_Description of the task_
What you return should be the lines from the first line of the records below through the line holding "Task: Click Last update sort icon", unchanged.

_Saved entries_
━━━━━━━━━━

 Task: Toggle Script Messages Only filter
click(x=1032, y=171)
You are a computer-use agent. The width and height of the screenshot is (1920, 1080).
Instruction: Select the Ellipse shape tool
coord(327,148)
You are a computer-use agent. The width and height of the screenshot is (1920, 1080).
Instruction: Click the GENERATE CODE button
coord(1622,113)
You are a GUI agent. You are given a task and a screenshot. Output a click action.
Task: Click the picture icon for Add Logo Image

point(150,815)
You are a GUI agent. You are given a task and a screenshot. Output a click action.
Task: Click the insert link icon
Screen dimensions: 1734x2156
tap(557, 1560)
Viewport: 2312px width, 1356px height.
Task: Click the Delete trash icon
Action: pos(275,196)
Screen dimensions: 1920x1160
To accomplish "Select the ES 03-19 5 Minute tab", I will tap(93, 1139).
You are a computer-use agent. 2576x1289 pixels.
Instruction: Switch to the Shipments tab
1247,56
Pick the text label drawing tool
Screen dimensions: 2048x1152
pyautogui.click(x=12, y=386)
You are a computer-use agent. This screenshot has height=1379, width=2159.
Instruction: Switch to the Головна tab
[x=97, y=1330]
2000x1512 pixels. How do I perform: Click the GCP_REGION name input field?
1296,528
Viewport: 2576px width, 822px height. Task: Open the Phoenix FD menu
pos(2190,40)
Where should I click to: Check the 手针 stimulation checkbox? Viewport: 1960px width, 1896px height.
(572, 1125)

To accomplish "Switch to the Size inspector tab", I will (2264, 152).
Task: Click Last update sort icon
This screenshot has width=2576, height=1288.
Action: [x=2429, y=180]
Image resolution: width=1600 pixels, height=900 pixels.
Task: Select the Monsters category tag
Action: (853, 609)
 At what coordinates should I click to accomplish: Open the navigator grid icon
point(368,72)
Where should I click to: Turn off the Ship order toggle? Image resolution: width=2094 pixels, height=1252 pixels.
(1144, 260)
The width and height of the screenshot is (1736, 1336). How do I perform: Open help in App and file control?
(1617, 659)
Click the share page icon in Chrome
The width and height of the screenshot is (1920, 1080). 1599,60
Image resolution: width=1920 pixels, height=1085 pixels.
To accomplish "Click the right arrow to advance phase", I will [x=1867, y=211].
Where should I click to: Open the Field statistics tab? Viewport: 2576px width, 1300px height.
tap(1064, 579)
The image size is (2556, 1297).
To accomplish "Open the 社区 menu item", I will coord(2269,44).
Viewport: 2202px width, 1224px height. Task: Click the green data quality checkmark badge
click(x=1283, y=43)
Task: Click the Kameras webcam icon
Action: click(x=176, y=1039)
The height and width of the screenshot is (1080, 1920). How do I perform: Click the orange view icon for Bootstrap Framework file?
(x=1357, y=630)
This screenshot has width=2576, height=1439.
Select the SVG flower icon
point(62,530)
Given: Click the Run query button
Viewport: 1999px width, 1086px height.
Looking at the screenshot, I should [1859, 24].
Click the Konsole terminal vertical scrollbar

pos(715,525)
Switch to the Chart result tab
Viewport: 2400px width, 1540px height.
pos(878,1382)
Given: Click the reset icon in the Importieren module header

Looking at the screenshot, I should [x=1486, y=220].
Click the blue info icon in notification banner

━━━━━━━━━━

_Answer to this exercise_
 Task: Toggle Script Messages Only filter
click(x=1032, y=171)
You are a computer-use agent. The width and height of the screenshot is (1920, 1080).
Instruction: Select the Ellipse shape tool
coord(327,148)
You are a computer-use agent. The width and height of the screenshot is (1920, 1080).
Instruction: Click the GENERATE CODE button
coord(1622,113)
You are a GUI agent. You are given a task and a screenshot. Output a click action.
Task: Click the picture icon for Add Logo Image

point(150,815)
You are a GUI agent. You are given a task and a screenshot. Output a click action.
Task: Click the insert link icon
Screen dimensions: 1734x2156
tap(557, 1560)
Viewport: 2312px width, 1356px height.
Task: Click the Delete trash icon
Action: pos(275,196)
Screen dimensions: 1920x1160
To accomplish "Select the ES 03-19 5 Minute tab", I will tap(93, 1139).
You are a computer-use agent. 2576x1289 pixels.
Instruction: Switch to the Shipments tab
1247,56
Pick the text label drawing tool
Screen dimensions: 2048x1152
pyautogui.click(x=12, y=386)
You are a computer-use agent. This screenshot has height=1379, width=2159.
Instruction: Switch to the Головна tab
[x=97, y=1330]
2000x1512 pixels. How do I perform: Click the GCP_REGION name input field?
1296,528
Viewport: 2576px width, 822px height. Task: Open the Phoenix FD menu
pos(2190,40)
Where should I click to: Check the 手针 stimulation checkbox? Viewport: 1960px width, 1896px height.
(572, 1125)

To accomplish "Switch to the Size inspector tab", I will (2264, 152).
Task: Click Last update sort icon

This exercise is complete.